===== Supplied data
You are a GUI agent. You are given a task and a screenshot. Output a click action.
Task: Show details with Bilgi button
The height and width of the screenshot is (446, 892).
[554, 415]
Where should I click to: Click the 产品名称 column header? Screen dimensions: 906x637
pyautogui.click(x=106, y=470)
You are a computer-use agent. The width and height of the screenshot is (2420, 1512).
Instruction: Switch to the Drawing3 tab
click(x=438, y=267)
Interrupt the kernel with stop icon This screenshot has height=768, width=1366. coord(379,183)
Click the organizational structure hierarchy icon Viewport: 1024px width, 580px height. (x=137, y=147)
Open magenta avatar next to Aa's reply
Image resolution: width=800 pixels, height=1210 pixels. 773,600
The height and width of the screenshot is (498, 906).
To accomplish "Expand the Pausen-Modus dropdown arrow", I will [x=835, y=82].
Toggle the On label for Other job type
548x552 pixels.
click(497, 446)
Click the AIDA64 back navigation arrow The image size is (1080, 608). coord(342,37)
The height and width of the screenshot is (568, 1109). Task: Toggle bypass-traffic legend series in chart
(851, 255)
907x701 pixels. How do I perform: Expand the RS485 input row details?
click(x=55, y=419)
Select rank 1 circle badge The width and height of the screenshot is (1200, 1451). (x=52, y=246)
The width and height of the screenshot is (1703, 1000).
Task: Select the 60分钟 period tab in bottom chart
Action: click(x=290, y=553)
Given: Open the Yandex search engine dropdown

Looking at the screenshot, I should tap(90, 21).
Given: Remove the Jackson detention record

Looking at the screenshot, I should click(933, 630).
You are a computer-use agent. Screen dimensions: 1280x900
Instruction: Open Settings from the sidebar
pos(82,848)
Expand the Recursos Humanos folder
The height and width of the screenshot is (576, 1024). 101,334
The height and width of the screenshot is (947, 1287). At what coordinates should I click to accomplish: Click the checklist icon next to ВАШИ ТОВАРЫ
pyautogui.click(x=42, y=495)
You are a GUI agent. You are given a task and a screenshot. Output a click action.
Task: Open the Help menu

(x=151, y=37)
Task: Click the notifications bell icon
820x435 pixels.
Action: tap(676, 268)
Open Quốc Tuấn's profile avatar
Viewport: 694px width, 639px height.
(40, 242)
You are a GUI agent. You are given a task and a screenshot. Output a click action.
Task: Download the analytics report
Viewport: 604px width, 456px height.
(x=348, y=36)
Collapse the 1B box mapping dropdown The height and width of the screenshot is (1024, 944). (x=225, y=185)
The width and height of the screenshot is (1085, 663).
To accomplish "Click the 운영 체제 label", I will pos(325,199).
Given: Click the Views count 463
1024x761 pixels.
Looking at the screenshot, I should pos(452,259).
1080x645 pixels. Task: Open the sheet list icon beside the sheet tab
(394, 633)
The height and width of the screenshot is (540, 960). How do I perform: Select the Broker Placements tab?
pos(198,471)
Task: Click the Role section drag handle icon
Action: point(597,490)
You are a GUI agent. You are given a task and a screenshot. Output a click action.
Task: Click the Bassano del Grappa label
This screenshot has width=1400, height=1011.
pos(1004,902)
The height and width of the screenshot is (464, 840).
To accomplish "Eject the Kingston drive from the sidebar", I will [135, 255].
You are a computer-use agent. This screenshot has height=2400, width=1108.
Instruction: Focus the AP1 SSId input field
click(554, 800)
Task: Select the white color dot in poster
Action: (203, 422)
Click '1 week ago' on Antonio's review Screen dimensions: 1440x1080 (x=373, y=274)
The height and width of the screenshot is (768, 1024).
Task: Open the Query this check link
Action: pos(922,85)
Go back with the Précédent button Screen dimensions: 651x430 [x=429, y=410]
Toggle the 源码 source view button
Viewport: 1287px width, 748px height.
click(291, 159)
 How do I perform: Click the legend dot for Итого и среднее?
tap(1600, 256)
==========
Exercise goal: Please copy each record shown above exactly.

Response to this task:
You are a GUI agent. You are given a task and a screenshot. Output a click action.
Task: Show details with Bilgi button
The height and width of the screenshot is (446, 892).
[554, 415]
Where should I click to: Click the 产品名称 column header? Screen dimensions: 906x637
pyautogui.click(x=106, y=470)
You are a computer-use agent. The width and height of the screenshot is (2420, 1512).
Instruction: Switch to the Drawing3 tab
click(x=438, y=267)
Interrupt the kernel with stop icon This screenshot has height=768, width=1366. coord(379,183)
Click the organizational structure hierarchy icon Viewport: 1024px width, 580px height. (x=137, y=147)
Open magenta avatar next to Aa's reply
Image resolution: width=800 pixels, height=1210 pixels. 773,600
The height and width of the screenshot is (498, 906).
To accomplish "Expand the Pausen-Modus dropdown arrow", I will [x=835, y=82].
Toggle the On label for Other job type
548x552 pixels.
click(497, 446)
Click the AIDA64 back navigation arrow The image size is (1080, 608). coord(342,37)
The height and width of the screenshot is (568, 1109). Task: Toggle bypass-traffic legend series in chart
(851, 255)
907x701 pixels. How do I perform: Expand the RS485 input row details?
click(x=55, y=419)
Select rank 1 circle badge The width and height of the screenshot is (1200, 1451). (x=52, y=246)
The width and height of the screenshot is (1703, 1000).
Task: Select the 60分钟 period tab in bottom chart
Action: click(x=290, y=553)
Given: Open the Yandex search engine dropdown

Looking at the screenshot, I should tap(90, 21).
Given: Remove the Jackson detention record

Looking at the screenshot, I should click(933, 630).
You are a computer-use agent. Screen dimensions: 1280x900
Instruction: Open Settings from the sidebar
pos(82,848)
Expand the Recursos Humanos folder
The height and width of the screenshot is (576, 1024). 101,334
The height and width of the screenshot is (947, 1287). At what coordinates should I click to accomplish: Click the checklist icon next to ВАШИ ТОВАРЫ
pyautogui.click(x=42, y=495)
You are a GUI agent. You are given a task and a screenshot. Output a click action.
Task: Open the Help menu

(x=151, y=37)
Task: Click the notifications bell icon
820x435 pixels.
Action: tap(676, 268)
Open Quốc Tuấn's profile avatar
Viewport: 694px width, 639px height.
(40, 242)
You are a GUI agent. You are given a task and a screenshot. Output a click action.
Task: Download the analytics report
Viewport: 604px width, 456px height.
(x=348, y=36)
Collapse the 1B box mapping dropdown The height and width of the screenshot is (1024, 944). (x=225, y=185)
The width and height of the screenshot is (1085, 663).
To accomplish "Click the 운영 체제 label", I will pos(325,199).
Given: Click the Views count 463
1024x761 pixels.
Looking at the screenshot, I should pos(452,259).
1080x645 pixels. Task: Open the sheet list icon beside the sheet tab
(394, 633)
The height and width of the screenshot is (540, 960). How do I perform: Select the Broker Placements tab?
pos(198,471)
Task: Click the Role section drag handle icon
Action: point(597,490)
You are a GUI agent. You are given a task and a screenshot. Output a click action.
Task: Click the Bassano del Grappa label
This screenshot has width=1400, height=1011.
pos(1004,902)
The height and width of the screenshot is (464, 840).
To accomplish "Eject the Kingston drive from the sidebar", I will [135, 255].
You are a computer-use agent. This screenshot has height=2400, width=1108.
Instruction: Focus the AP1 SSId input field
click(554, 800)
Task: Select the white color dot in poster
Action: (203, 422)
Click '1 week ago' on Antonio's review Screen dimensions: 1440x1080 (x=373, y=274)
The height and width of the screenshot is (768, 1024).
Task: Open the Query this check link
Action: pos(922,85)
Go back with the Précédent button Screen dimensions: 651x430 [x=429, y=410]
Toggle the 源码 source view button
Viewport: 1287px width, 748px height.
click(291, 159)
 How do I perform: Click the legend dot for Итого и среднее?
tap(1600, 256)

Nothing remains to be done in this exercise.